However, their optimisation is usually quite informal and, understandably, focused on their current system. It is very easy to miss the big picture. It’s rare to find someone doing generalised work that will be of benefit in two years’ time when that application is running on a completely different architecture.

For example, consider what happens to a memory bound application when you change the compute architecture. Without enough memory, you will get poor utilisation of the storage and compute. You might spend a lot of money increasing the memory, but then the application will be I/O bound and the file system will fall over because it is under such a heavy load. In short, these outages could mean that the performance of the file system under heavy load could be lower than previously when the load was light.

These such challenges will arise when companies look to switch to low power and high density architectures such as the ARM architectures or the Power architecture from IBM. Applications that have been highly tuned for HPC hardware of today rarely also run well on something else.

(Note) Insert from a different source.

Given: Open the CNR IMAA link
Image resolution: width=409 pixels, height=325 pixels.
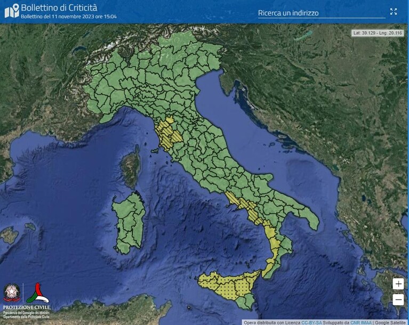Looking at the screenshot, I should coord(361,323).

In the cloud arena, there architecture changes can be even more frequent. A company could spin up software on any configuration, spend six months tuning for that architecture only to find that the cloud service has changed the price and it’s no longer economical. All optimisation is then lost.

Optimisation 2.0

Before considering any kind of storage migration, companies first need to take a completely different approach to optimisation. The pursuit of optimising and tuning software for part A and chasing every little percentage of performance is potentially a thing of the past, particularly as compute is getting a lot cheaper.

Crucially, the responsibility for optimisation shouldn’t just lie in the domain of the experts. It’s all too easy for an application to do something completely stupid, so the focus has got to be on making it very, very easy for non-expert users to discover the colossal mistakes they are making.

For example, it doesn’t matter if an application could be 10% slower because of poor design if it runs just about OK no matter what the compute, memory or storage profile is. It is far more important to discover that, say, 80% of the run time is being wasted by a script that stats everything on the file system. This scenario is dangerous no matter what and can be identified in a way that non-expert users can understand.

We need a different kind of optimisation to the tiny tuning that a lot of the debuggers and profilers of today deliver, which require the user to be an expert in the tool to get anything done. The next generation of tools must be a lot more general or target applications that are run at a much larger scale, where it is actually worth chasing after that every percentage.